_TASK OBJECTIVE_. The lines to reproduce from the material below are those from the one containing "Salomon (iles) (62, 1745)" through the one containing "Caimans (iles) (62, 675)", both included; write them out exactly and add nothing.

_INFORMATION PROVIDED_.
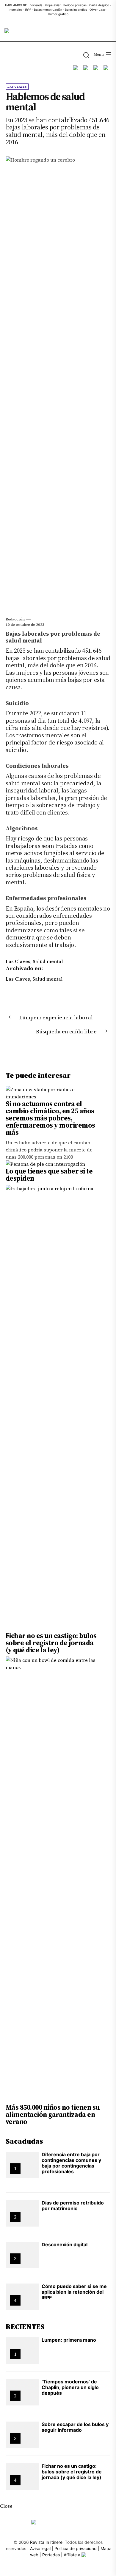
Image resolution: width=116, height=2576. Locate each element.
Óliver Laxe (98, 9)
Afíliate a (72, 2554)
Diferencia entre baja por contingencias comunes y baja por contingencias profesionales (71, 2163)
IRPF (28, 9)
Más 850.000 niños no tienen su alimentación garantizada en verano (53, 2114)
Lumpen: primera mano (69, 2340)
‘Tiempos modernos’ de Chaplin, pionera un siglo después (70, 2387)
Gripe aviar (53, 5)
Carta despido (99, 5)
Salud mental (48, 961)
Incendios (15, 9)
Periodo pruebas (75, 5)
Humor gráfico (58, 14)
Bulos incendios (76, 9)
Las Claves (18, 961)
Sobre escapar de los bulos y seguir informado (75, 2427)
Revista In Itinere (46, 2542)
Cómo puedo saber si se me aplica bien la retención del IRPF (74, 2292)
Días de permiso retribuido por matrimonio (73, 2205)
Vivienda (36, 5)
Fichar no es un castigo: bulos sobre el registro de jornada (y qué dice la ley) (51, 1643)
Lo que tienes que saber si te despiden (49, 1174)
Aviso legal (40, 2548)
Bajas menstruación (48, 9)
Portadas (51, 2554)
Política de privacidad (75, 2548)
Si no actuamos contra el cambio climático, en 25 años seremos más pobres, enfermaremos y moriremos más (50, 1118)
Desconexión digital (64, 2244)
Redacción (15, 619)
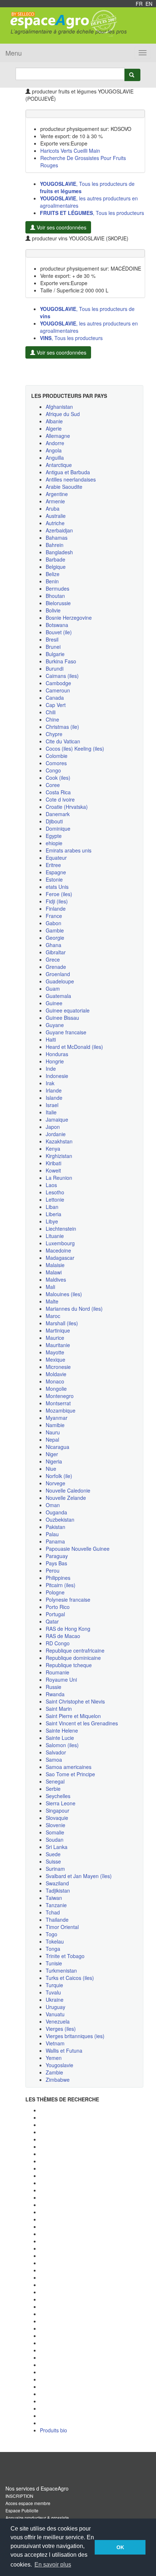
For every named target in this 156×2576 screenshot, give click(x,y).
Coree (53, 784)
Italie (51, 1112)
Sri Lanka (56, 1846)
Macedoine (58, 1250)
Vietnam (55, 2043)
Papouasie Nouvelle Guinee (78, 1548)
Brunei (53, 646)
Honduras (57, 1054)
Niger (52, 1454)
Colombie (56, 755)
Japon (53, 1126)
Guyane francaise (66, 1032)
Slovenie (55, 1825)
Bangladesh (59, 552)
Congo (53, 770)
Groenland (58, 974)
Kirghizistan (59, 1155)
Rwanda (55, 1694)
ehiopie (54, 843)
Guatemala (58, 995)
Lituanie (55, 1235)
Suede (53, 1854)
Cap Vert (56, 704)
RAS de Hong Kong (68, 1628)
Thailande (57, 1919)
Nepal (52, 1439)
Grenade (56, 966)
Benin (52, 581)
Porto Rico (58, 1606)
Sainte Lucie (60, 1737)
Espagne (56, 872)
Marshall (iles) (62, 1323)
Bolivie (53, 610)
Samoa (54, 1759)
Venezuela (58, 2021)
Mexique (55, 1359)
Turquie (54, 1985)
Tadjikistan (58, 1890)
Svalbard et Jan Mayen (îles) (79, 1876)
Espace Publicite (21, 2510)
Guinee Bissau (62, 1017)
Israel (52, 1105)
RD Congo (58, 1643)
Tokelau (55, 1941)
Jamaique (57, 1119)
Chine (52, 719)
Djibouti (54, 821)
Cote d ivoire (60, 799)
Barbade (55, 559)
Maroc (53, 1315)
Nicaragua (57, 1446)
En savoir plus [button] (52, 2564)
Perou (52, 1570)
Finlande (56, 908)
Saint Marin (59, 1708)
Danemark (58, 814)
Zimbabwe (58, 2079)
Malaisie (55, 1265)
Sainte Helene (62, 1730)
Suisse (53, 1861)
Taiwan (54, 1897)
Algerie (54, 428)
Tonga (53, 1948)
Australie (56, 515)
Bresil (52, 639)
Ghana (53, 944)
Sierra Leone (60, 1803)
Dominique (58, 828)
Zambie (54, 2072)
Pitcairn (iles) (60, 1585)
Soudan (54, 1839)
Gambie (55, 930)
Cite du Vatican (63, 741)
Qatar (52, 1621)
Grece (53, 959)
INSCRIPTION (19, 2496)
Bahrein (54, 544)
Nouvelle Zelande (66, 1497)
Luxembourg (60, 1243)
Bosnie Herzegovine (69, 617)
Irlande (54, 1090)
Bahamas (56, 537)
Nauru (53, 1432)
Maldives (56, 1279)
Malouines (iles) (64, 1294)
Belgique (56, 566)
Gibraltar (56, 952)
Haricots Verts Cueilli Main (70, 150)
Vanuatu (55, 2014)
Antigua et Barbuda (68, 472)
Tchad (53, 1912)
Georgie (55, 937)
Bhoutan (55, 595)
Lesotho (55, 1192)
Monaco (55, 1381)
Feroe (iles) (59, 894)
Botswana (57, 624)
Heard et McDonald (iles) (74, 1046)
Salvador (56, 1752)
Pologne (55, 1592)
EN (148, 3)
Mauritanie (58, 1345)
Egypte (54, 835)
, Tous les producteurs (92, 212)
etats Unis (57, 886)
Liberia (53, 1214)
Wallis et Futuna (64, 2050)
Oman (53, 1505)
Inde (51, 1068)
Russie (53, 1686)
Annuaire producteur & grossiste (37, 2518)
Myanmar (56, 1417)
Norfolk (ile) (59, 1475)
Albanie (54, 421)
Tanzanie (56, 1905)
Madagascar (60, 1257)
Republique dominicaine (73, 1657)
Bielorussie (58, 603)
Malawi (54, 1272)
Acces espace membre (27, 2503)
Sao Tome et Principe (70, 1774)
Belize (52, 574)
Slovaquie (57, 1817)
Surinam (55, 1868)
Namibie (55, 1425)
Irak (50, 1083)
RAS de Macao (63, 1636)
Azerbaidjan (59, 530)
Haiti (51, 1039)
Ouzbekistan (60, 1519)
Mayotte (55, 1352)
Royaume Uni (61, 1679)
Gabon (53, 923)
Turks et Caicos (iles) (70, 1977)
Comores (56, 763)
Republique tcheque (69, 1665)
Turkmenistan (61, 1970)
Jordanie (56, 1134)
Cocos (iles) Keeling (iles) (75, 748)
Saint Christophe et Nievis (75, 1701)
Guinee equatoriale (68, 1010)
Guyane (55, 1025)
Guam (53, 988)
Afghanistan (59, 406)
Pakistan (55, 1526)
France (54, 915)
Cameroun (58, 690)
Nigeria (54, 1461)
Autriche (55, 523)
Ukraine (54, 1999)
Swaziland (57, 1883)
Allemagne (58, 435)
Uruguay (55, 2006)
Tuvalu (53, 1992)
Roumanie (57, 1672)
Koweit (53, 1170)
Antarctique (59, 464)
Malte (52, 1301)
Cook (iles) (58, 777)
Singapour (57, 1810)
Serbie (53, 1788)
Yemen (54, 2057)
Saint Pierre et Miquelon (73, 1716)
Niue (51, 1468)
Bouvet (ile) (59, 632)
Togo (51, 1934)
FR (139, 3)
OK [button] (120, 2547)
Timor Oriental (62, 1926)
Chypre (54, 734)
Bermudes (57, 588)
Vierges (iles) (61, 2028)
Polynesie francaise (68, 1599)
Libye (52, 1221)
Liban (52, 1206)
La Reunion (59, 1177)
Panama (55, 1541)
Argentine (57, 494)
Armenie (55, 501)
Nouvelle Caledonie (68, 1490)
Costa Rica (58, 792)
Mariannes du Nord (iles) (74, 1308)
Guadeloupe (60, 981)
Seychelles (58, 1796)
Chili (51, 712)
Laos (51, 1185)
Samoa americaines (68, 1766)
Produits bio (53, 2430)
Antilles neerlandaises (71, 479)
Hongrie (55, 1061)
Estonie (54, 879)
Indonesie (57, 1075)
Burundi (54, 668)
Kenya (53, 1148)
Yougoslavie (59, 2065)
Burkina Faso (61, 661)
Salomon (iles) (62, 1745)
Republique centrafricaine (75, 1650)
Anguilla (55, 457)
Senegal (55, 1781)
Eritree (53, 864)
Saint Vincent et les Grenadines (82, 1723)
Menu (13, 52)
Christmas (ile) (62, 726)
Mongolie (56, 1388)
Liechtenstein (61, 1228)
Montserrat (58, 1403)
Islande (54, 1097)
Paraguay (57, 1555)
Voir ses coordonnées (60, 227)
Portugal (55, 1614)
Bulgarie (55, 654)
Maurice (55, 1337)
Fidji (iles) (57, 901)
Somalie (55, 1832)
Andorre (55, 443)
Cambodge (58, 683)
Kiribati (53, 1163)
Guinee (54, 1003)
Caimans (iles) (62, 675)
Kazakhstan (59, 1141)
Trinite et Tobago (65, 1956)
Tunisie (54, 1963)
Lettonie (55, 1199)
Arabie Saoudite (64, 486)
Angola (54, 450)
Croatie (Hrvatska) (67, 806)
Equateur (56, 857)
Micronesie (58, 1366)
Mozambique (60, 1410)
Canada (55, 697)
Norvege (55, 1483)
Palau (52, 1534)
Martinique (58, 1330)
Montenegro (60, 1395)
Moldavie (56, 1374)
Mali (50, 1286)
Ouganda (56, 1512)
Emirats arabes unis (68, 850)
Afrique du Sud (63, 414)
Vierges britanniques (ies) (75, 2036)
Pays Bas (56, 1563)
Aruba (52, 508)
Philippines (58, 1577)
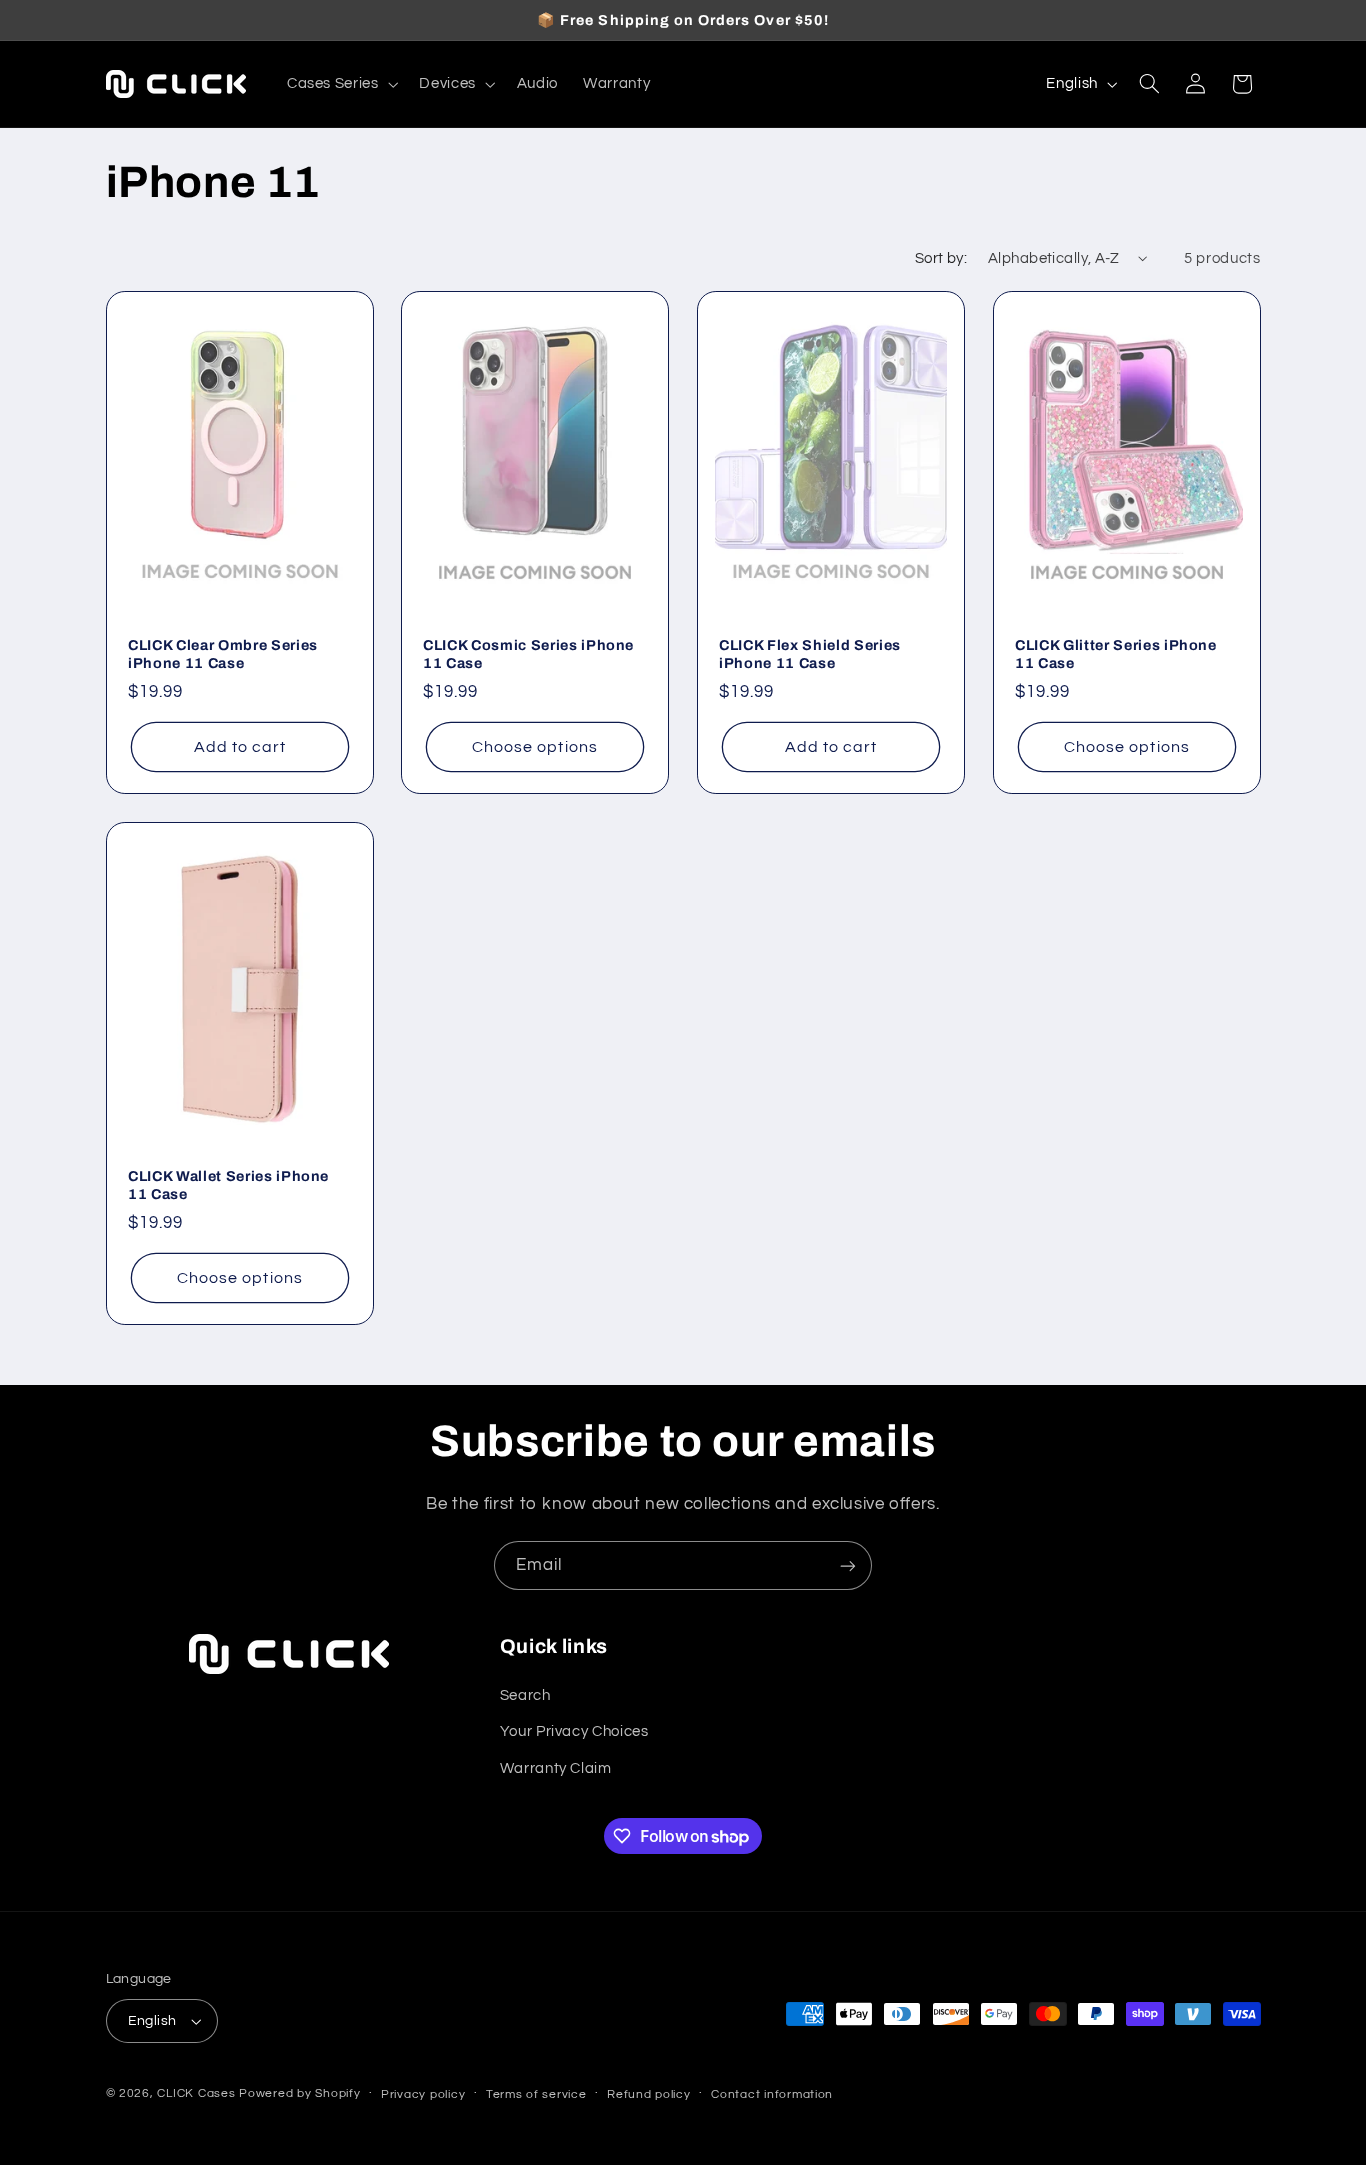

_EXERCISE OUTPUT_.
Salomon (iles) (62, 1745)
Republique centrafricaine (75, 1650)
Anguilla (55, 457)
Senegal (55, 1781)
Eritree (53, 864)
Saint Vincent et les Grenadines (82, 1723)
Menu (13, 52)
Christmas (ile) (62, 726)
Mongolie (56, 1388)
Liechtenstein (61, 1228)
Montserrat (58, 1403)
Islande (54, 1097)
Paraguay (57, 1555)
Voir ses coordonnées (60, 227)
Portugal (55, 1614)
Bulgarie (55, 654)
Maurice (55, 1337)
Fidji (iles) (57, 901)
Somalie (55, 1832)
Andorre (55, 443)
Cambodge (58, 683)
Kiribati (53, 1163)
Guinee (54, 1003)
Caimans (iles) (62, 675)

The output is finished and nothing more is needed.